• EXTRACTED RECORDS
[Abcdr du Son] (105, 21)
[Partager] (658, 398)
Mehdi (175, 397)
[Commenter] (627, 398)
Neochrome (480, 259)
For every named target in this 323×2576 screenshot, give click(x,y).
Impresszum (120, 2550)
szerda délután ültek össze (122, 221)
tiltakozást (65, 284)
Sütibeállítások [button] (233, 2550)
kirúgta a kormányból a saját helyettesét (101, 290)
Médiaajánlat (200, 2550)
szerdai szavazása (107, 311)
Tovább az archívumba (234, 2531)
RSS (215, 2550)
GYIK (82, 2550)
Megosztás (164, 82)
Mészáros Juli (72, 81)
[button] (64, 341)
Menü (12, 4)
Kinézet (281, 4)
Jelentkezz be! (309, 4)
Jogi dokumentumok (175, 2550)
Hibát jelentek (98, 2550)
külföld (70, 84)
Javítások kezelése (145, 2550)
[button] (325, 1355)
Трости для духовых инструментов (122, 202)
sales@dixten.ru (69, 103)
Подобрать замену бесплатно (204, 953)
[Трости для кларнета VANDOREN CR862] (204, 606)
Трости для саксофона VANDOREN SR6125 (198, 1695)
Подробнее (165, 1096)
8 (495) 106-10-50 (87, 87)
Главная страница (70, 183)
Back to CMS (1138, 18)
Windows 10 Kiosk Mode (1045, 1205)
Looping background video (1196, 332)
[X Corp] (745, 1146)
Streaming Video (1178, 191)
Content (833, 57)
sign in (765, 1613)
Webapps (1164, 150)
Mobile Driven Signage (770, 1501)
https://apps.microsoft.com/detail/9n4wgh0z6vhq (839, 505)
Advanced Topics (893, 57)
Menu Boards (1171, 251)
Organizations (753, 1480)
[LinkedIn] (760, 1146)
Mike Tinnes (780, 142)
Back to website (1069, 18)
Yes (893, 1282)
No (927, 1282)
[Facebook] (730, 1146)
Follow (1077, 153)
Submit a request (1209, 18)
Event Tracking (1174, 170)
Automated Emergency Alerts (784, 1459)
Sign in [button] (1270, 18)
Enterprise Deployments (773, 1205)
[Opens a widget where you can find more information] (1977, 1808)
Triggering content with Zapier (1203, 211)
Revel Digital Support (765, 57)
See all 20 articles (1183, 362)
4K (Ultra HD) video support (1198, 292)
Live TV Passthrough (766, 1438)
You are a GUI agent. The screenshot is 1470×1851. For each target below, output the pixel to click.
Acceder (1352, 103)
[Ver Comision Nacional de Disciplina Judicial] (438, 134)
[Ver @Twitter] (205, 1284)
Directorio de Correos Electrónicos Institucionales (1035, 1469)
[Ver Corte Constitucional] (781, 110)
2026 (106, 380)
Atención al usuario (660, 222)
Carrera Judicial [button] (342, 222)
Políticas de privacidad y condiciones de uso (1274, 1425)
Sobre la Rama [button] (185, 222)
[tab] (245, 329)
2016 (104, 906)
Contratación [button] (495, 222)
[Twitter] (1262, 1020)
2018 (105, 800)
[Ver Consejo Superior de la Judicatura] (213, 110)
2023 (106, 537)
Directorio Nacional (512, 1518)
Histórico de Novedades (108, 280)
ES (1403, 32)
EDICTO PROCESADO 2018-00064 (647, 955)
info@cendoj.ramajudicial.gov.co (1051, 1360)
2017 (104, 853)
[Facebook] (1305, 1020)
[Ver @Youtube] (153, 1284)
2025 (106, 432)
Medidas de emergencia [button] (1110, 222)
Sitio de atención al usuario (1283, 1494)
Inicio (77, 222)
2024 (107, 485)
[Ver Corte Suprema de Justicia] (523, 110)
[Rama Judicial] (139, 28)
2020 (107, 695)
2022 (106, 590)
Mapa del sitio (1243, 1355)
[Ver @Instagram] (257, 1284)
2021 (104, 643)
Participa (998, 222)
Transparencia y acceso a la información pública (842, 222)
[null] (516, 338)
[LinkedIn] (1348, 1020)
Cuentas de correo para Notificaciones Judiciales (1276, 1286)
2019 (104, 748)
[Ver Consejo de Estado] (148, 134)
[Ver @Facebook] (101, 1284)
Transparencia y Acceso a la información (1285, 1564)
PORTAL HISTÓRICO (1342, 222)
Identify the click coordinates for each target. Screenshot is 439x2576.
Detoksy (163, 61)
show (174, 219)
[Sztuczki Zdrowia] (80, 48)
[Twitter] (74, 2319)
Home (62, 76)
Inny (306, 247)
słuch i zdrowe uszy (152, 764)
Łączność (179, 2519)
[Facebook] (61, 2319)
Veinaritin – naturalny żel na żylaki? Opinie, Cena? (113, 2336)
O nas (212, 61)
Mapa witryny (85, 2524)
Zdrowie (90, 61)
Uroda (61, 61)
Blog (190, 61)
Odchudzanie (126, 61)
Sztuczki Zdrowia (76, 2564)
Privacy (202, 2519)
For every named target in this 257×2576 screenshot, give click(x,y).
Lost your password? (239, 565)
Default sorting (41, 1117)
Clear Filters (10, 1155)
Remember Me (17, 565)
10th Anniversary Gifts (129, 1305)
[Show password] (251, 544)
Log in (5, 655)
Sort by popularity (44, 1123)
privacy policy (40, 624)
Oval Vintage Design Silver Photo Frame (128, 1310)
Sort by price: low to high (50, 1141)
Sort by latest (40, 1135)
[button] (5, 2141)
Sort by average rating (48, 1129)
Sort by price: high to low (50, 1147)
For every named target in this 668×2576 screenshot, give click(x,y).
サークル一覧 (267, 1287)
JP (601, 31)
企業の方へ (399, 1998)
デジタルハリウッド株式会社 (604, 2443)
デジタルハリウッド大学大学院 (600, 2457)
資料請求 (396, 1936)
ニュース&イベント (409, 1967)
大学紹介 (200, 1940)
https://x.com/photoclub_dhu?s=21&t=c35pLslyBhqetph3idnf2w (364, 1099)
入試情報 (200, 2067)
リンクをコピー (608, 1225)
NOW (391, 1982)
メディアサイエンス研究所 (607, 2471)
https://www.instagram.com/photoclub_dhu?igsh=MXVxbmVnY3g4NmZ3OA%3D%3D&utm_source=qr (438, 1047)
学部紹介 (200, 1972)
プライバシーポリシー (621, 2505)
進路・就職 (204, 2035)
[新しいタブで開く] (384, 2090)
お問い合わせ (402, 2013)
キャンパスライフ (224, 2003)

• GOAL OF THE EXERCISE
Exactly and without omission, set down every entry.

• REPLY
[Abcdr du Son] (105, 21)
[Partager] (658, 398)
Mehdi (175, 397)
[Commenter] (627, 398)
Neochrome (480, 259)
For every named target in this 323×2576 screenshot, give click(x,y).
Impresszum (120, 2550)
szerda délután ültek össze (122, 221)
tiltakozást (65, 284)
Sütibeállítások [button] (233, 2550)
kirúgta a kormányból a saját helyettesét (101, 290)
Médiaajánlat (200, 2550)
szerdai szavazása (107, 311)
Tovább az archívumba (234, 2531)
RSS (215, 2550)
GYIK (82, 2550)
Megosztás (164, 82)
Mészáros Juli (72, 81)
[button] (64, 341)
Menü (12, 4)
Kinézet (281, 4)
Jelentkezz be! (309, 4)
Jogi dokumentumok (175, 2550)
Hibát jelentek (98, 2550)
külföld (70, 84)
Javítások kezelése (145, 2550)
[button] (325, 1355)
Трости для духовых инструментов (122, 202)
sales@dixten.ru (69, 103)
Подобрать замену бесплатно (204, 953)
[Трости для кларнета VANDOREN CR862] (204, 606)
Трости для саксофона VANDOREN SR6125 (198, 1695)
Подробнее (165, 1096)
8 (495) 106-10-50 (87, 87)
Главная страница (70, 183)
Back to CMS (1138, 18)
Windows 10 Kiosk Mode (1045, 1205)
Looping background video (1196, 332)
[X Corp] (745, 1146)
Streaming Video (1178, 191)
Content (833, 57)
sign in (765, 1613)
Webapps (1164, 150)
Mobile Driven Signage (770, 1501)
https://apps.microsoft.com/detail/9n4wgh0z6vhq (839, 505)
Advanced Topics (893, 57)
Menu Boards (1171, 251)
Organizations (753, 1480)
[LinkedIn] (760, 1146)
Mike Tinnes (780, 142)
Back to website (1069, 18)
Yes (893, 1282)
No (927, 1282)
[Facebook] (730, 1146)
Follow (1077, 153)
Submit a request (1209, 18)
Event Tracking (1174, 170)
Automated Emergency Alerts (784, 1459)
Sign in [button] (1270, 18)
Enterprise Deployments (773, 1205)
[Opens a widget where you can find more information] (1977, 1808)
Triggering content with Zapier (1203, 211)
Revel Digital Support (765, 57)
See all 20 articles (1183, 362)
4K (Ultra HD) video support (1198, 292)
Live TV Passthrough (766, 1438)
You are a GUI agent. The screenshot is 1470×1851. For each target below, output the pixel to click.
Acceder (1352, 103)
[Ver Comision Nacional de Disciplina Judicial] (438, 134)
[Ver @Twitter] (205, 1284)
Directorio de Correos Electrónicos Institucionales (1035, 1469)
[Ver Corte Constitucional] (781, 110)
2026 (106, 380)
Atención al usuario (660, 222)
Carrera Judicial [button] (342, 222)
Políticas de privacidad y condiciones de uso (1274, 1425)
Sobre la Rama [button] (185, 222)
[tab] (245, 329)
2016 (104, 906)
Contratación [button] (495, 222)
[Twitter] (1262, 1020)
2018 (105, 800)
[Ver Consejo Superior de la Judicatura] (213, 110)
2023 (106, 537)
Directorio Nacional (512, 1518)
Histórico de Novedades (108, 280)
ES (1403, 32)
EDICTO PROCESADO 2018-00064 (647, 955)
info@cendoj.ramajudicial.gov.co (1051, 1360)
2017 (104, 853)
[Facebook] (1305, 1020)
[Ver @Youtube] (153, 1284)
2025 (106, 432)
Medidas de emergencia [button] (1110, 222)
Sitio de atención al usuario (1283, 1494)
Inicio (77, 222)
2024 (107, 485)
[Ver Corte Suprema de Justicia] (523, 110)
[Rama Judicial] (139, 28)
2020 (107, 695)
2022 (106, 590)
Mapa del sitio (1243, 1355)
[Ver @Instagram] (257, 1284)
2021 (104, 643)
Participa (998, 222)
Transparencia y acceso a la información pública (842, 222)
[null] (516, 338)
[LinkedIn] (1348, 1020)
Cuentas de correo para Notificaciones Judiciales (1276, 1286)
2019 (104, 748)
[Ver Consejo de Estado] (148, 134)
[Ver @Facebook] (101, 1284)
Transparencia y Acceso a la información (1285, 1564)
PORTAL HISTÓRICO (1342, 222)
Identify the click coordinates for each target. Screenshot is 439x2576.
Detoksy (163, 61)
show (174, 219)
[Sztuczki Zdrowia] (80, 48)
[Twitter] (74, 2319)
Home (62, 76)
Inny (306, 247)
słuch i zdrowe uszy (152, 764)
Łączność (179, 2519)
[Facebook] (61, 2319)
Veinaritin – naturalny żel na żylaki? Opinie, Cena? (113, 2336)
O nas (212, 61)
Mapa witryny (85, 2524)
Zdrowie (90, 61)
Uroda (61, 61)
Blog (190, 61)
Odchudzanie (126, 61)
Sztuczki Zdrowia (76, 2564)
Privacy (202, 2519)
For every named target in this 257×2576 screenshot, give click(x,y).
Lost your password? (239, 565)
Default sorting (41, 1117)
Clear Filters (10, 1155)
Remember Me (17, 565)
10th Anniversary Gifts (129, 1305)
[Show password] (251, 544)
Log in (5, 655)
Sort by popularity (44, 1123)
privacy policy (40, 624)
Oval Vintage Design Silver Photo Frame (128, 1310)
Sort by price: low to high (50, 1141)
Sort by latest (40, 1135)
[button] (5, 2141)
Sort by average rating (48, 1129)
Sort by price: high to low (50, 1147)
For every named target in this 668×2576 screenshot, give click(x,y).
サークル一覧 (267, 1287)
JP (601, 31)
企業の方へ (399, 1998)
デジタルハリウッド株式会社 (604, 2443)
デジタルハリウッド大学大学院 (600, 2457)
資料請求 (396, 1936)
ニュース&イベント (409, 1967)
大学紹介 (200, 1940)
https://x.com/photoclub_dhu?s=21&t=c35pLslyBhqetph3idnf2w (364, 1099)
入試情報 (200, 2067)
リンクをコピー (608, 1225)
NOW (391, 1982)
メディアサイエンス研究所 (607, 2471)
https://www.instagram.com/photoclub_dhu?igsh=MXVxbmVnY3g4NmZ3OA%3D%3D&utm_source=qr (438, 1047)
学部紹介 (200, 1972)
プライバシーポリシー (621, 2505)
進路・就職 (204, 2035)
[新しいタブで開く] (384, 2090)
お問い合わせ (402, 2013)
キャンパスライフ (224, 2003)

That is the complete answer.